A retired Marine Corps lieutenant general living in Panama City, Florida, Milligan was approached by the state Republican Party in 1994 and asked to run for state comptroller. Milligan accepted and began building a campaign organization, which consisted of him, his wife, an old friend from the military and a budget of $100,000 from small donations.
It was actually the issue of campaign contributions that piqued Milligan’s passion for the job. It turns out that Milligan’s war chest was relatively small for a reason: In Florida, the comptroller’s office doesn’t just watch the state’s books, it regulates the financial industry, from banking to securities. “I didn’t get a single contribution from anyone in the regulated community,” Milligan says. “They were afraid of retribution.”
Retribution from whom? The person the industry WAS giving money to: the long-time Democratic incumbent, who had a campaign stash 11 times larger than Milligan’s.
The fact that an elected official could wind up so beholden to the community he was supposed to regulate bothered Milligan a lot. But it didn’t seem like there was much he’d ever get to do about it. The week before the election, he was down more than 10 percentage points in the polls. During the last weekend of the race, he threw every dime of his state matching money — another $100,000 — into a media buy.
It turned out to be public money well spent. He won by 100,000 votes and dug into his new job.
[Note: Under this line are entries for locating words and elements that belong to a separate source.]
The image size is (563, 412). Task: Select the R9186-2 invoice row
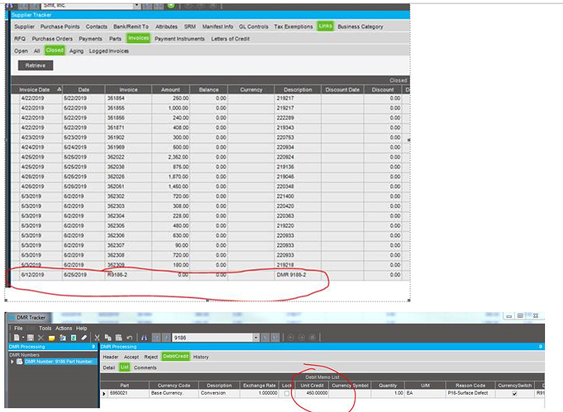tap(206, 275)
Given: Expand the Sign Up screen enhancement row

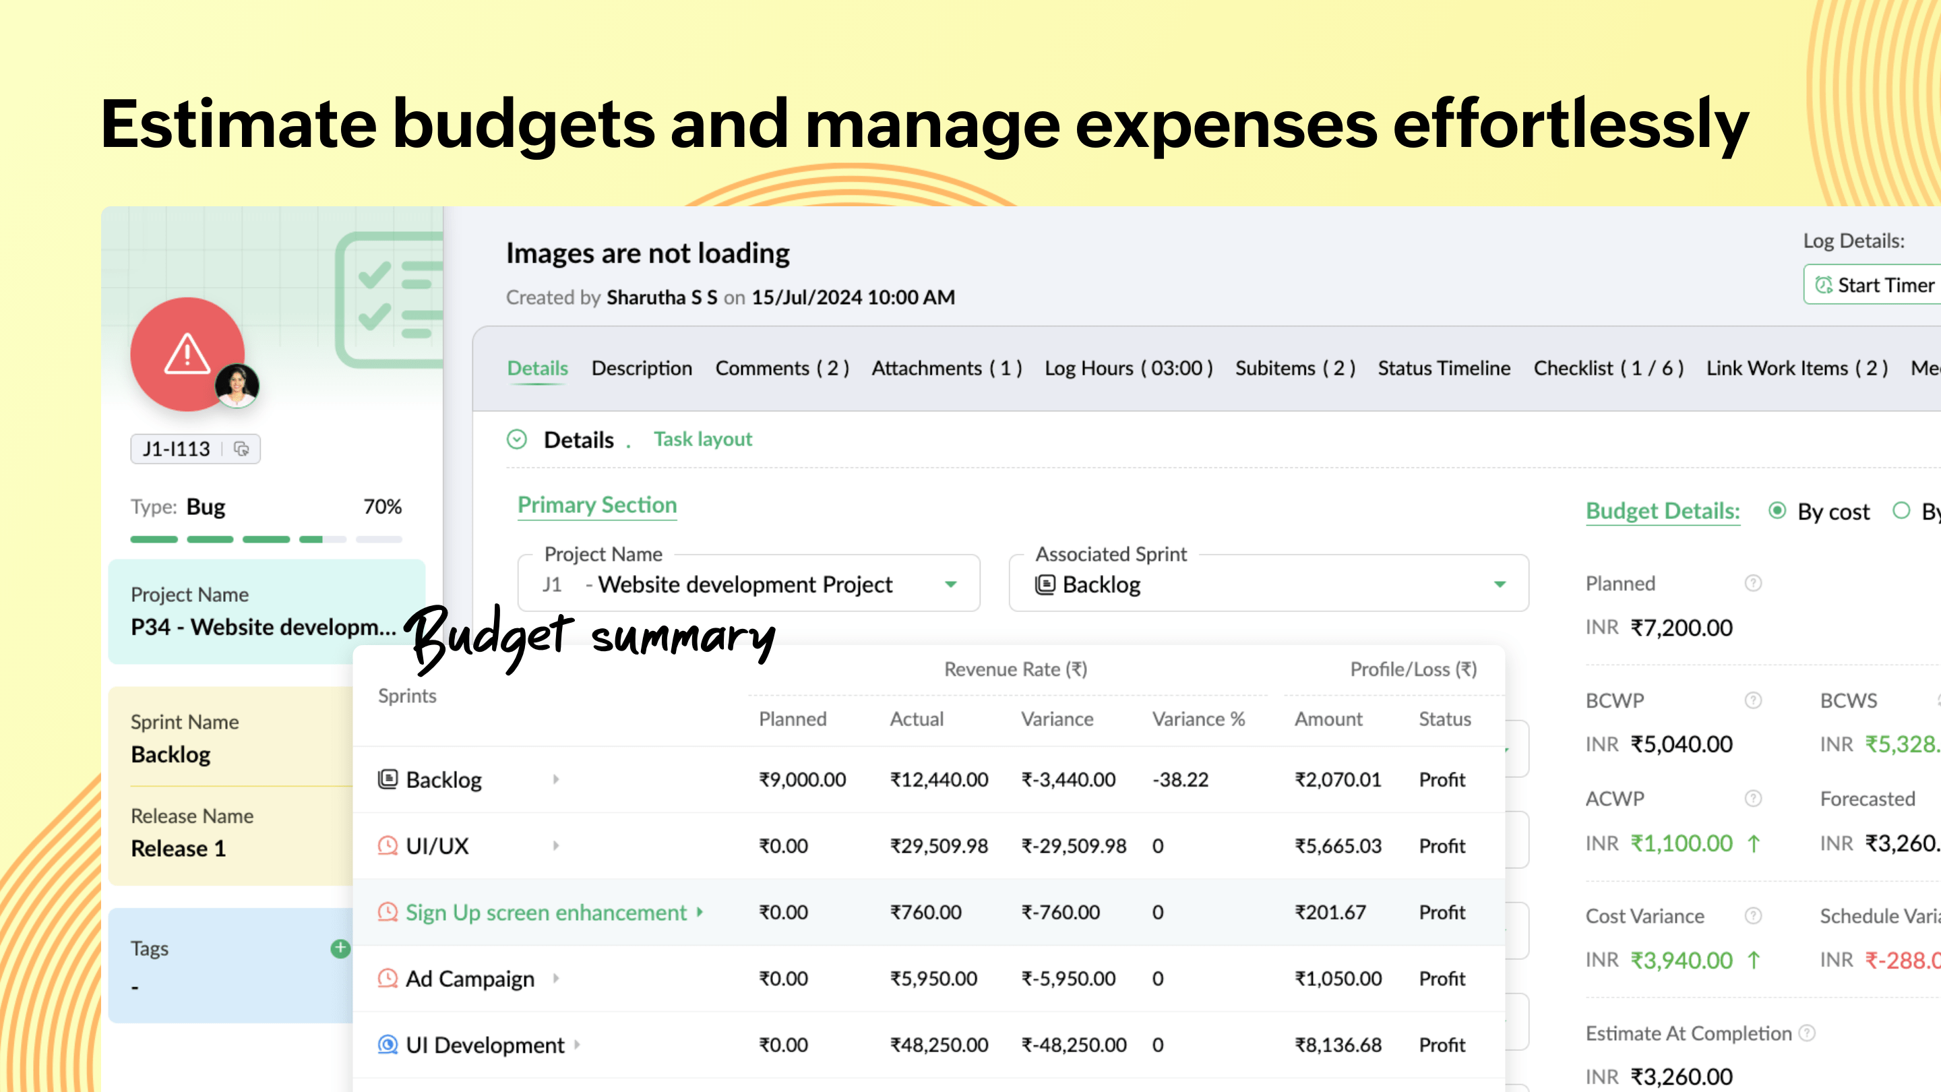Looking at the screenshot, I should [700, 913].
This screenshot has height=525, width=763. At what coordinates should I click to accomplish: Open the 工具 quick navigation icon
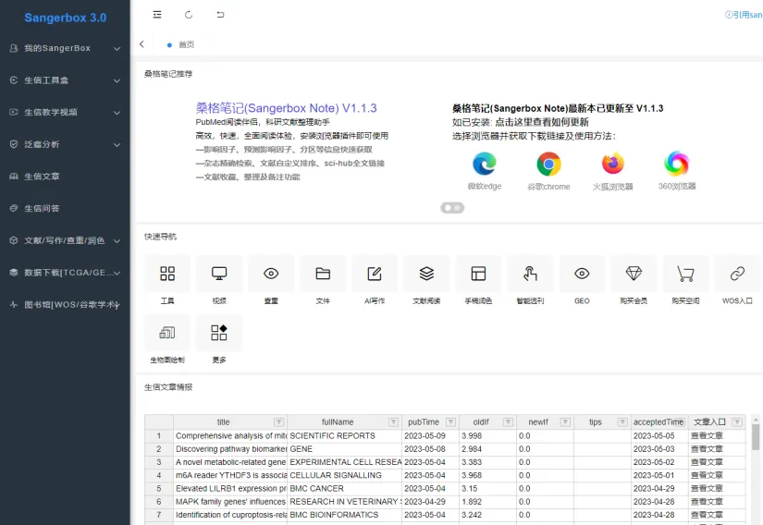click(167, 275)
Milligan proceeded on two fronts. First, he reinvented the organization. “When I arrived, there were 82 people in our Miami field office and nobody in charge. Every decision was made from this corner office.” Milligan quickly put directors into the regions and cut them loose. “I told them I didn’t want to hear from them unless they had a policy question or they needed my support.” The staff, he says, “responded spectacularly.”
He also overhauled audits. “There were literally people in green eyeshades with those rubber things on their thumbs going through wire baskets of paper.” He automated the whole process, honing in on the 10 percent of transactions that represented 97 percent of the state’s expenditures.
Then he turned to address his larger concern — that elected officials, inherently subjected to political pressure, shouldn’t also be in the position of regulating business and industry. The first year of his tenure he pushed a bill to divest the state comptroller of such powers. “I got slam-dunked,” he says. Too many people, it turned out, had too vested an interest in the campaign quid pro status quo.
Milligan saw new opportunity in 1998, when the state convened a constitutional revision commission. The plan he presented to it was to combine the elective treasurer and comptroller jobs into a single state chief financial officer, a position with no regulatory powers. By design, the plan paid double dividends: The treasurer had also been in the regulatory business, overseeing the insurance industry.
The revision commission liked the idea and so did voters, ratifying the change by ballot. That left the legislature to come up with a new regulatory system for the finance and insurance industries. When lawmakers balked at the task, Milligan threatened to run for a third term and continue to hound them if they didn’t act.
It was all lawmakers needed to hear. Milligan got his nonpartisan regulators. And in January, Milligan will leave Tallahassee as he had hoped and return to Panama City. He won’t exactly be going out to pasture, though. Milligan says he’ll continue to be involved in civic affars but not to such an extent that he can’t pick up the golf clubs regularly.